=== Tarefas escritas ===
- A) Responda, por favor, às perguntas abaixo com base na crônica sobre Ouro Preto:
(i) Por meio de quais três códigos a crônica diz ser impossível não pensar Ouro Preto?
(ii) Qual é o nome do festival de escalada citado?
(iii) Em qual cidade Ouro Preto poderia ser facilmente convertida, segundo a crônica?
- B) Reescreva o trecho da crônica sobre Ouro Preto que começa em "Vou à Ouro Preto" e vai até "em muitos sentidos.", trocando "casarões" por "sobrados".
- C) Escreva a continuação da crônica sobre Ouro Preto a partir do ponto em que ela termina.

=== Trecho do documento ===
□ □ □ □
Extremos
 
COLUNISTA PEDRO ALEX
 
Poesia do Equilíbrio
Texto: Pedro Alex
22 de agosto de 2014 - 15:11
 
 
Pedro Alex

Vou à Ouro Preto desde que me conheço por gente, no entanto, apesar de conhecer os encaixes mais meticulosos das pedras de paralelepípedos nas suas ruas, ainda sou tocado pela beleza ímpar dessa cidade. Minha sensibilidade insiste em querer traduzir numa linguagem poética esse choque de estética que é provocado pelo contrataste de sua arquitetura colonial destacada no fundo montanhoso. Essas montanhas que fizeram os melhores arquitetos equilibrarem casarões nas encostas, ao mesmo tempo que faziam um esforço enorme de fazer desse equilíbrio uma verdadeira obra de arte. Para mim é impossível não pensar Ouro Preto através desses três códigos: montanha-equilíbrio-poesia. Ouro Preto é a poesia do equilíbrio nas montanhas, em muitos sentidos.

A despeito da sua historicidade, creio que ainda existe todo um lado para ser descoberto dessa cidade, e toda uma poesia acontecendo pela sua beirada. Essa cidade poderia ser convertida facilmente na Chamonix brasileira, guardada todas as proporções. Seu entorno é o verdadeiro paraíso para quem gosta de trekking, hiking, trail running, escalada e mountain bike. Esse potencial ainda é pouco explorado por seus visitantes. Mas, a galera local já está mandando muito nos esportes outdoor. Fico muito feliz ao chegar e ver que está florescendo cada vez mais uma cultura de montanha. O festival OuroBoulder, de escalada, já é um sucesso, trazendo gente de várias partes do mundo para se dependurar nos desafios impostos pela natureza, literalmente conseguindo na unha acomodar o corpo num balé com as rochas. A prática do Mountain Bike é mais antiga e a muito tempo acontecem grandes competições na região, o que influenciou uma galera na prática desse esporte.
□ □ □ □
=== Dados extraídos ===
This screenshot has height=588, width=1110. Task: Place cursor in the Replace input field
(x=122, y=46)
□ □ □ □
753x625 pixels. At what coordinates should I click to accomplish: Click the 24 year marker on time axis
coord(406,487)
□ □ □ □
=== Resultados das tarefas ===
- A)
(i) Montanha, equilíbrio e poesia.
(ii) OuroBoulder.
(iii) Na Chamonix brasileira, guardadas as proporções.

- B)
Vou à Ouro Preto desde que me conheço por gente, no entanto, apesar de conhecer os encaixes mais meticulosos das pedras de paralelepípedos nas suas ruas, ainda sou tocado pela beleza ímpar dessa cidade. Minha sensibilidade insiste em querer traduzir numa linguagem poética esse choque de estética que é provocado pelo contrataste de sua arquitetura colonial destacada no fundo montanhoso. Essas montanhas que fizeram os melhores arquitetos equilibrarem sobrados nas encostas, ao mesmo tempo que faziam um esforço enorme de fazer desse equilíbrio uma verdadeira obra de arte. Para mim é impossível não pensar Ouro Preto através desses três códigos: montanha-equilíbrio-poesia. Ouro Preto é a poesia do equilíbrio nas montanhas, em muitos sentidos.

- C)
A despeito desses grandes eventos, o dia-a-dia da galera local é uma mescla da boemia estudantil com esportes outdoor. Aquela velha cultura underground que floresceu em algumas regiões do mundo, como o Yosemite e seus hippies escaladores, Chamonix e o alpinismo minimalista, floresce a seu modo nessas ladeiras. Aqui, a galera anda forte de bike, escala em alto nível e comemora tudo depois tomando uma cervejinha. Chamo de underground, pois, a energia que rola não é o exibicionismo de uma técnica, mas sim um jeito simples de se relacionar com a natureza, uma forma meio moleque de brincar nesse playground. Ou seja, algo que, de uma forma ou de outra, questiona sistemas fixos de regras, transforma a simplicidade em algo belo.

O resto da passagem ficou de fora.